The researchers concluded that the mere expectation or anticipation of constantly monitoring work communication out of the office increases employees’ stress, even if they don’t actually receive any messages. So if you can, set communication boundaries with bosses, coworkers and clients. Then stick to them.
Take mindful breaks
If you don’t have the time (or desire) to hit up a yoga class at lunch or after work, try a meditation app like Take a Break! The free Android and iOS app plays soothing music, nature sounds and voice-guided meditations.
It also includes a seven-minute meditation session titled ‘Work Break Relaxation.’ With earbuds, there’s no need to leave your desk — and your coworkers won’t suspect you’re on the way to ‘Serenity now!’
What really works
Workplace wellness programs have been gaining popularity in recent years. To save businesses the time (and stress) of test driving them all, the International Federation of Employee Benefit Plans asked HR pros around the world which wellness initiatives work best.
Although the results are based on which programs saved companies the most money in healthcare benefit costs (rather than on employee feedback), the findings are at least indicative of the types of initiatives that can improve workers’ well-being.
The top-rated workplace wellness offerings were:
- Health risk assessments (cited by 88 per cent of companies)
- Health coaching (76 per cent)
- Encouragement to use vacation days and time off (69 per cent)

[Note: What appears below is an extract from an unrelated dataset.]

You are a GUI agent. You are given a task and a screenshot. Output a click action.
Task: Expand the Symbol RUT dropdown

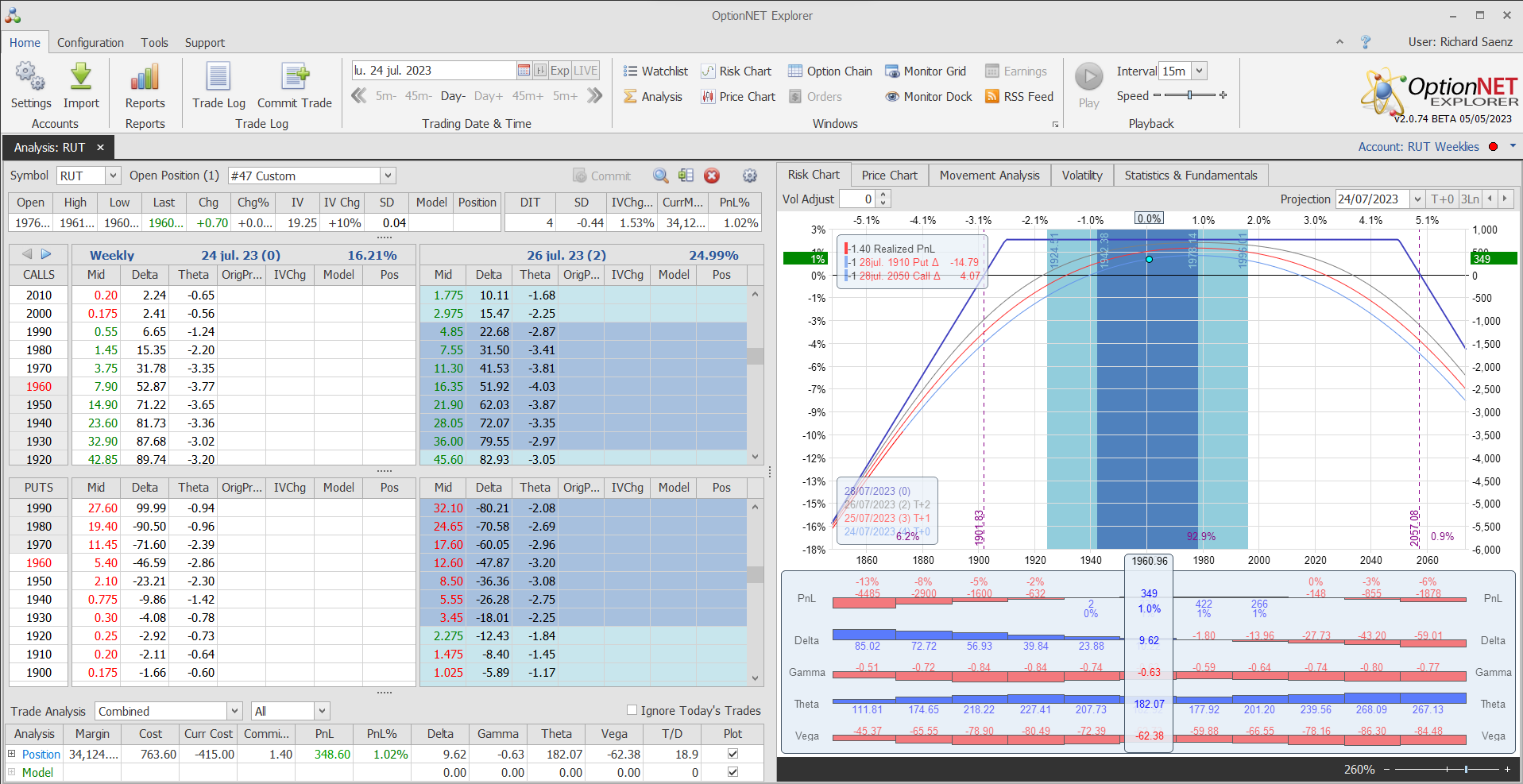[113, 176]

- On-site walking paths (54 per cent)
- Offering leadership opportunities outside the job hierarchy structure (52 per cent)

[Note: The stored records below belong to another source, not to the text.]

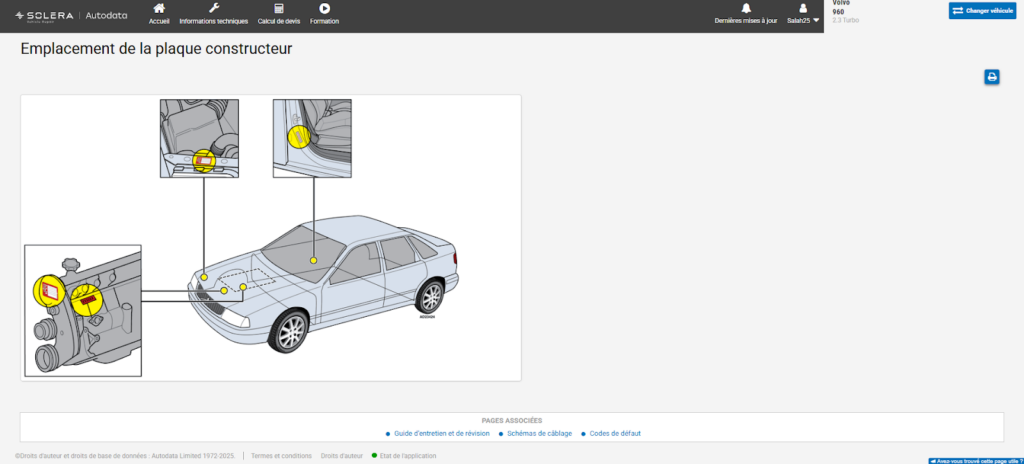1024x464 pixels.
Task: Open the Schémas de câblage link
Action: [539, 433]
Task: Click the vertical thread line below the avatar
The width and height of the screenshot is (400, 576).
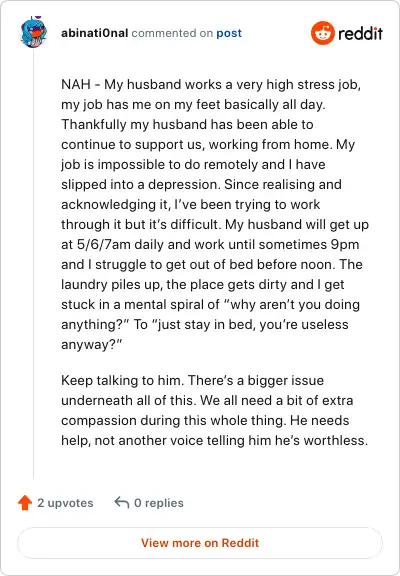Action: coord(33,264)
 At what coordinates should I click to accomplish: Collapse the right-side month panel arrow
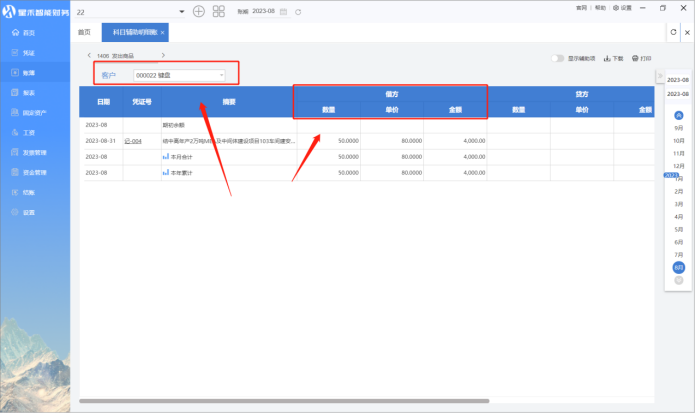tap(659, 78)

- Stress management programs (45 per cent)
- Free or subsidized wearable fitness trackers (41 per cent)
The study noted that other popular workplace offerings these days include wellness education websites, nutrition counselling, wellness competitions and on-site meditation/mindfulness programs.
If you’re interested in any of those, find out if they’re already available at your company. If not, consider spearheading them yourself.

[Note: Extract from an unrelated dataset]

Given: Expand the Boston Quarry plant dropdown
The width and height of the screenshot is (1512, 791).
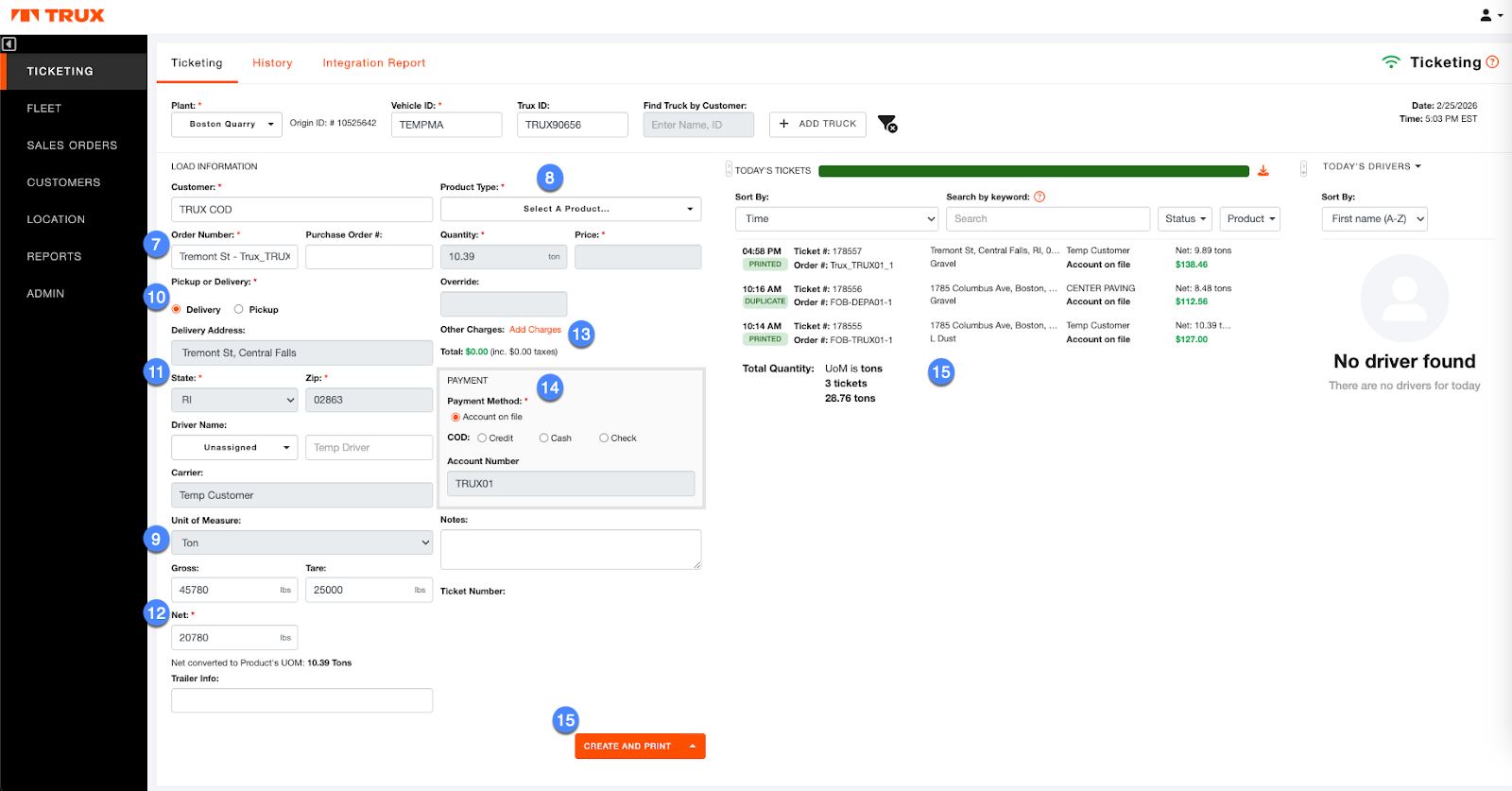Looking at the screenshot, I should pos(227,124).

When you’re already feeling pressure and anxiety at work, it can be tough to stop and examine exactly what’s causing it. You can’t start managing work stress, however, if you don’t really know what’s at the heart of it.
StressAssess.ca might help. Employees can use the online assessment tool to anonymously gauge their workplace stress levels and identify potential causes. There’s also a company-wide deployment version of the tool, which was developed in conjunction with the Canadian Centre For Occupational Health and Safety.
This may help manage the negative side of stress, which can snowball if not addressed, as CCOHS also explains. “Feelings of negative stress usually increase when people believe the demands of a situation are greater than their ability to deal with it. Stress may prevent them from being productive. In some cases, people avoid dealing with a problem entirely, which may make the situation worse and increase stress to them and others around them.”
On the other hand, the organization also explains how stress can also be a positive motivator in some situations. “Stress is about reactions people have to the situations they face. These reactions are not the same from person to person. Some stress is expected and can be a positive force in our lives. In fact, it is often what provides us with the energy and motivation to meet our daily challenges both at home and at the workplace. This type of stress response is what helps you “rise” to a challenge and meet your goals such as deadlines, sales or production targets, or finding new clients.”
In either case, understanding where your stress is coming from may help you better assess the situation, harness the positive, and manage your body’s reactions.